→ **Instructions to follow**: Below is a set of records, and all of them should be retyped exactly, minus the pictures.

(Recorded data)
:::

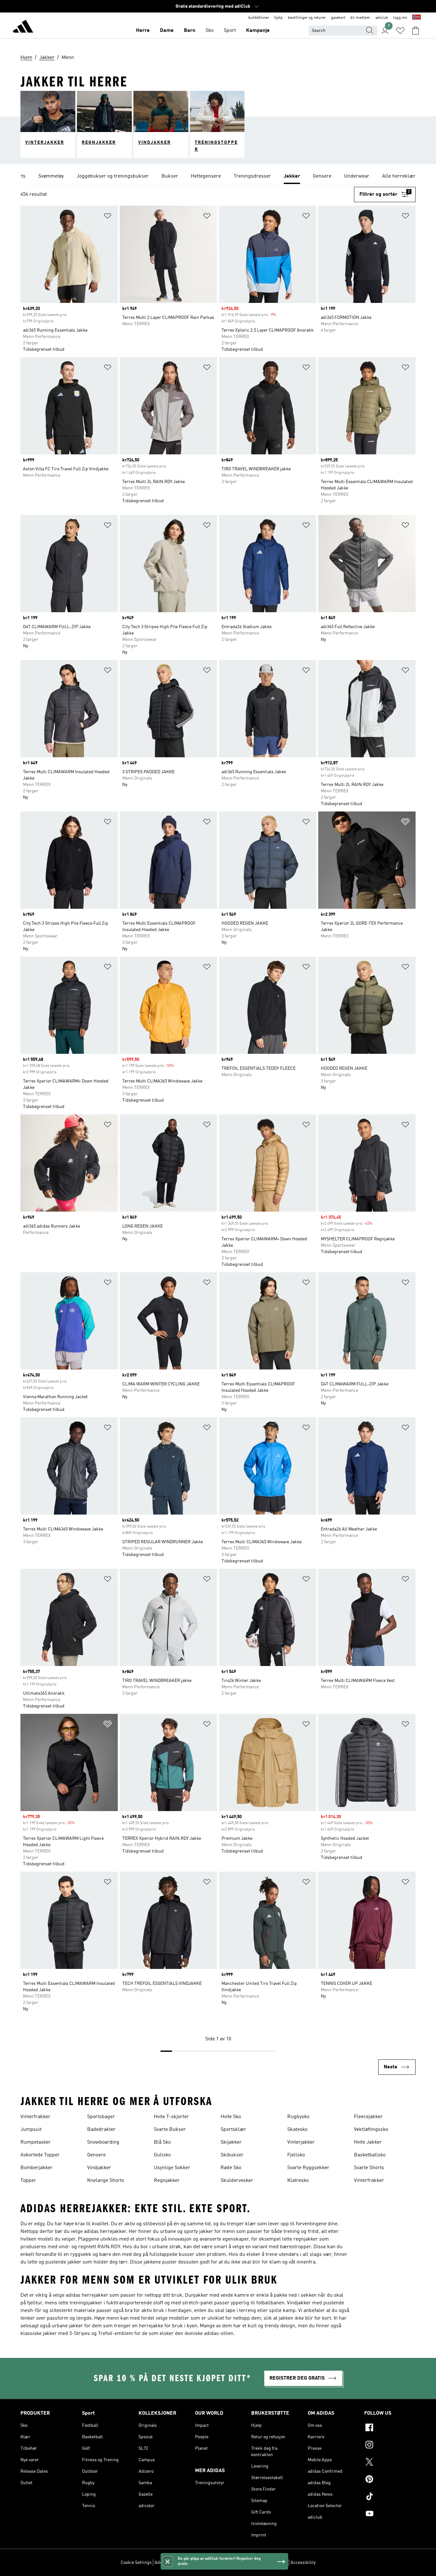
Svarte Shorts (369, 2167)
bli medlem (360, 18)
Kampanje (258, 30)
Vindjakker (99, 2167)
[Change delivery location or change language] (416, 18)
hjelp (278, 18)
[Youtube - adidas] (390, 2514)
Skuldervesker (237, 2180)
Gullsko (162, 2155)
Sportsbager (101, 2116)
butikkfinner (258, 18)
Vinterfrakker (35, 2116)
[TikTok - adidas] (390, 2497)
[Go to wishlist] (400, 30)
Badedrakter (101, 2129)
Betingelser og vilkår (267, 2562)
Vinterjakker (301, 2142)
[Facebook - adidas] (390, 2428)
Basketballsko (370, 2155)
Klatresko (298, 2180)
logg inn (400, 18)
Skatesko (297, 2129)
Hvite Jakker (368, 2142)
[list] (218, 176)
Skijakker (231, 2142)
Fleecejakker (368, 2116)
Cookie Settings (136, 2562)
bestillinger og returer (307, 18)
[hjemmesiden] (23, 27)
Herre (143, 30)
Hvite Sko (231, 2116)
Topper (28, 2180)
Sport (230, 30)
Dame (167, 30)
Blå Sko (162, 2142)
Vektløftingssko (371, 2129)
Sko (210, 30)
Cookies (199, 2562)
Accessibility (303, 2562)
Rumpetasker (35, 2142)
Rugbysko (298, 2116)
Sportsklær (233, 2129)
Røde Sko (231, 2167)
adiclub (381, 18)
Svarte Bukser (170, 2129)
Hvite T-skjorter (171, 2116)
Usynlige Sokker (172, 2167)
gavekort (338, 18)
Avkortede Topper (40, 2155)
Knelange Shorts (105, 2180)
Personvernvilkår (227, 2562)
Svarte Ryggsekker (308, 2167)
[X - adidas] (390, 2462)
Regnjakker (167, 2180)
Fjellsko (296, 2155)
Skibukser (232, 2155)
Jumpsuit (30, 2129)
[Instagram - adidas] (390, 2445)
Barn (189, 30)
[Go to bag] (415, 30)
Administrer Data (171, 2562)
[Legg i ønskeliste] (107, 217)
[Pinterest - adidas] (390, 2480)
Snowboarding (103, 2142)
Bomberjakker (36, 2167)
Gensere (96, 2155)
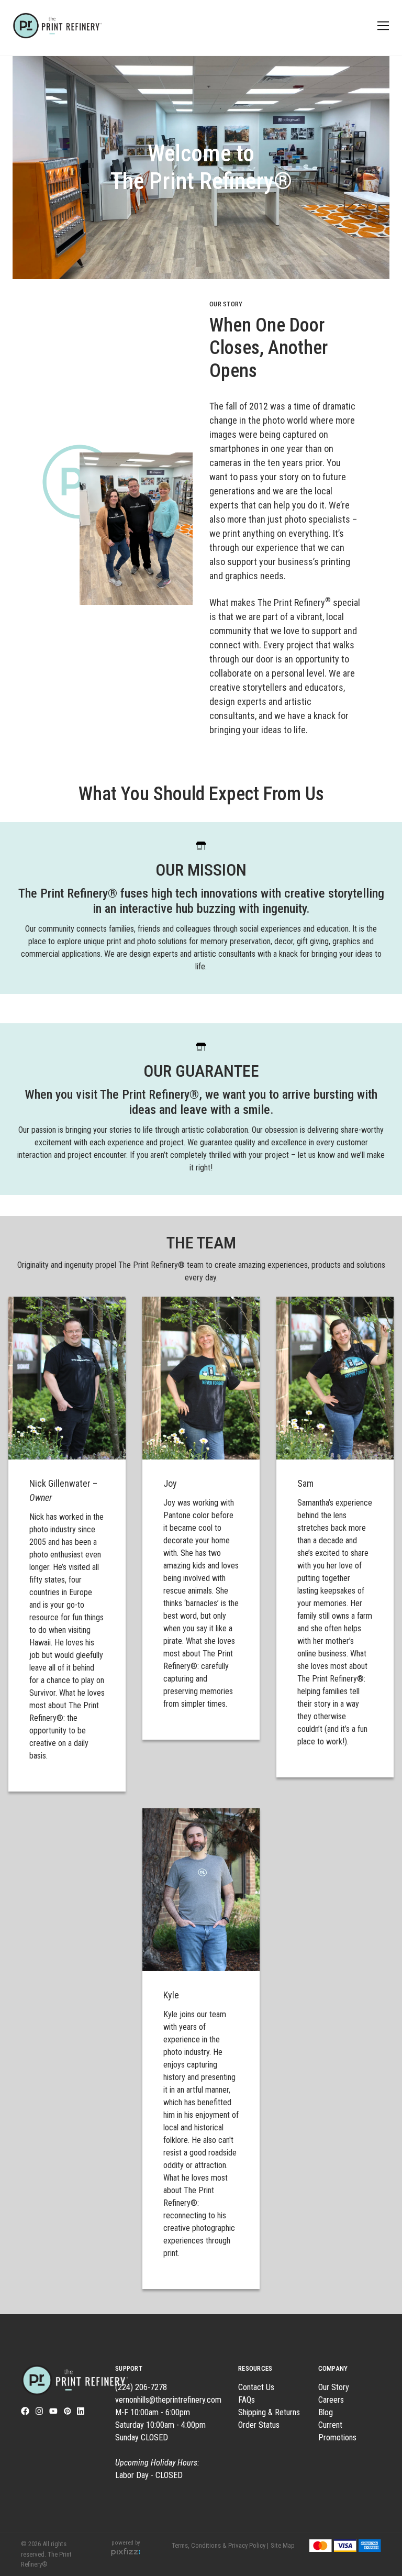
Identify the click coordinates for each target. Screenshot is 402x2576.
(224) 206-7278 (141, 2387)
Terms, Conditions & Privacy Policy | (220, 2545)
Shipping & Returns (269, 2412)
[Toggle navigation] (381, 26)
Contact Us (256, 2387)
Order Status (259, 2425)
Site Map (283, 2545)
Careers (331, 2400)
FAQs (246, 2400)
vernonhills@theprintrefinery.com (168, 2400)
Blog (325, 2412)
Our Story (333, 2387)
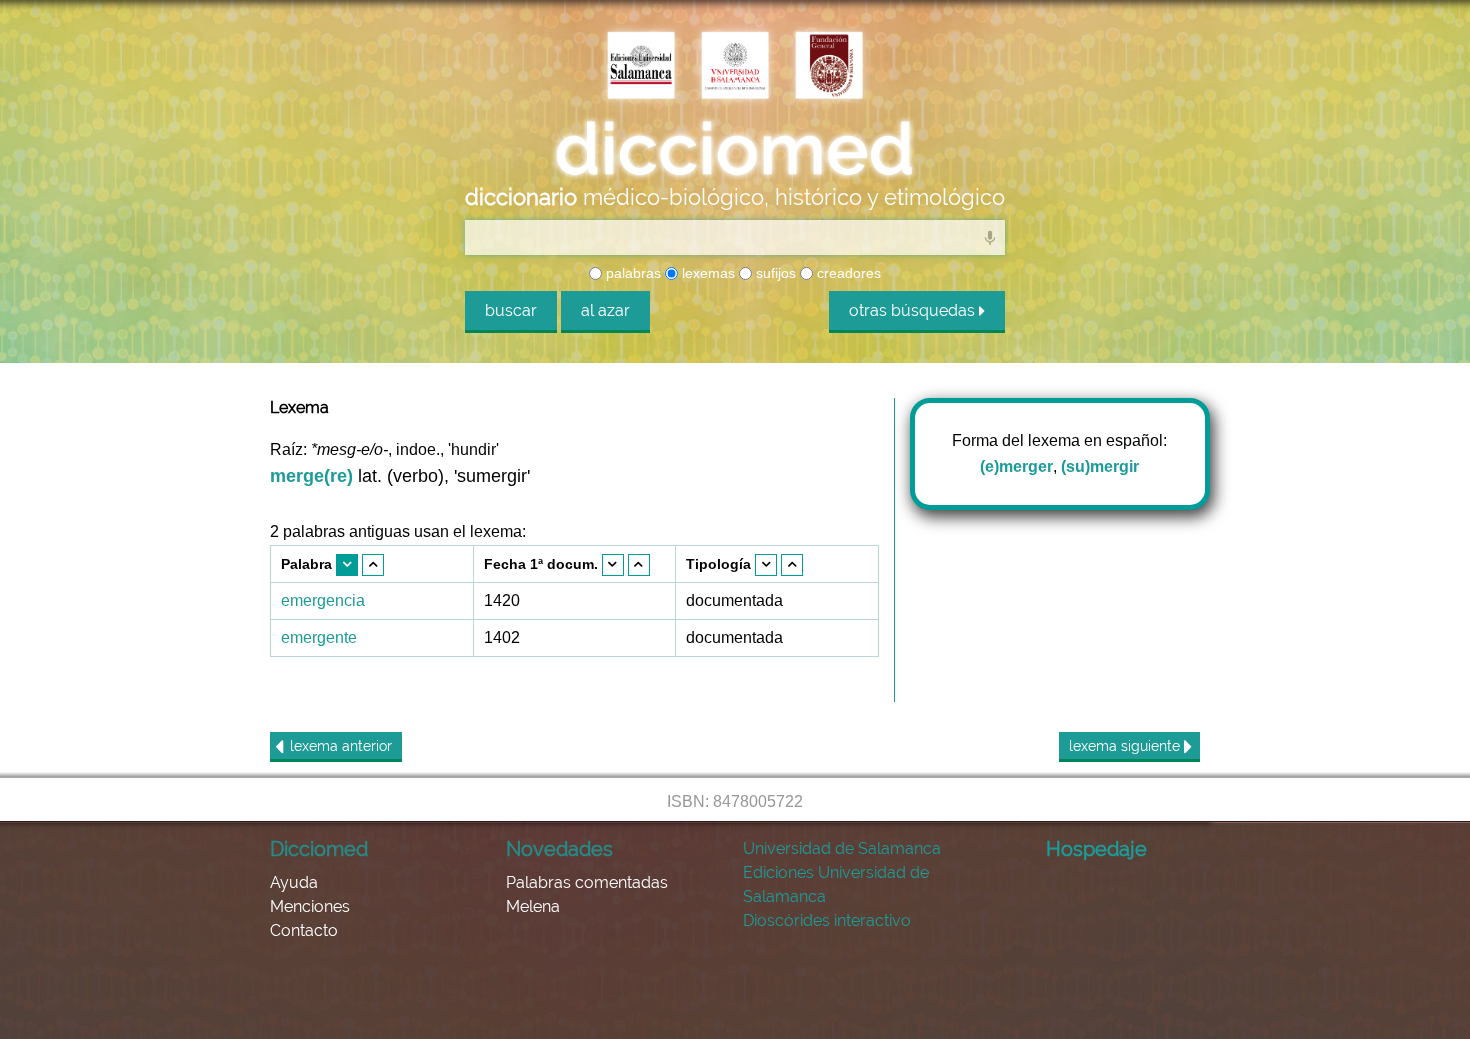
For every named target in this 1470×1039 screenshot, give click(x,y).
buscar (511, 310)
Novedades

:::

→ **Result below**:
Svarte Shorts (369, 2167)
bli medlem (360, 18)
Kampanje (258, 30)
Vindjakker (99, 2167)
[Change delivery location or change language] (416, 18)
hjelp (278, 18)
[Youtube - adidas] (390, 2514)
Skuldervesker (237, 2180)
Gullsko (162, 2155)
Sportsbager (101, 2116)
butikkfinner (258, 18)
Vinterfrakker (35, 2116)
[TikTok - adidas] (390, 2497)
[Go to wishlist] (400, 30)
Badedrakter (101, 2129)
Betingelser og vilkår (267, 2562)
Vinterjakker (301, 2142)
[Facebook - adidas] (390, 2428)
Basketballsko (370, 2155)
Klatresko (298, 2180)
logg inn (400, 18)
Skatesko (297, 2129)
Hvite Jakker (368, 2142)
[list] (218, 176)
Skijakker (231, 2142)
Fleecejakker (368, 2116)
Cookie Settings (136, 2562)
bestillinger og returer (307, 18)
[hjemmesiden] (23, 27)
Herre (143, 30)
Hvite Sko (231, 2116)
Topper (28, 2180)
Sport (230, 30)
Dame (167, 30)
Blå Sko (162, 2142)
Vektløftingssko (371, 2129)
Sko (210, 30)
Cookies (199, 2562)
Accessibility (303, 2562)
Rumpetasker (35, 2142)
Rugbysko (298, 2116)
Sportsklær (233, 2129)
Røde Sko (231, 2167)
adiclub (381, 18)
Svarte Bukser (170, 2129)
Hvite T-skjorter (171, 2116)
Usynlige Sokker (172, 2167)
gavekort (338, 18)
Avkortede Topper (40, 2155)
Knelange Shorts (105, 2180)
Personvernvilkår (227, 2562)
Svarte Ryggsekker (308, 2167)
[X - adidas] (390, 2462)
Regnjakker (167, 2180)
Fjellsko (296, 2155)
Skibukser (232, 2155)
Jumpsuit (30, 2129)
[Instagram - adidas] (390, 2445)
Barn (189, 30)
[Go to bag] (415, 30)
Administrer Data (171, 2562)
[Legg i ønskeliste] (107, 217)
[Pinterest - adidas] (390, 2480)
Snowboarding (103, 2142)
Bomberjakker (36, 2167)
Gensere (96, 2155)
Identify the click coordinates for each target. Screenshot is 402x2576.
(224) 206-7278 (141, 2387)
Terms, Conditions & Privacy Policy | (220, 2545)
Shipping & Returns (269, 2412)
[Toggle navigation] (381, 26)
Contact Us (256, 2387)
Order Status (259, 2425)
Site Map (283, 2545)
Careers (331, 2400)
FAQs (246, 2400)
vernonhills@theprintrefinery.com (168, 2400)
Blog (325, 2412)
Our Story (333, 2387)
For every named target in this 1470×1039 screenshot, give click(x,y).
buscar (511, 310)
Novedades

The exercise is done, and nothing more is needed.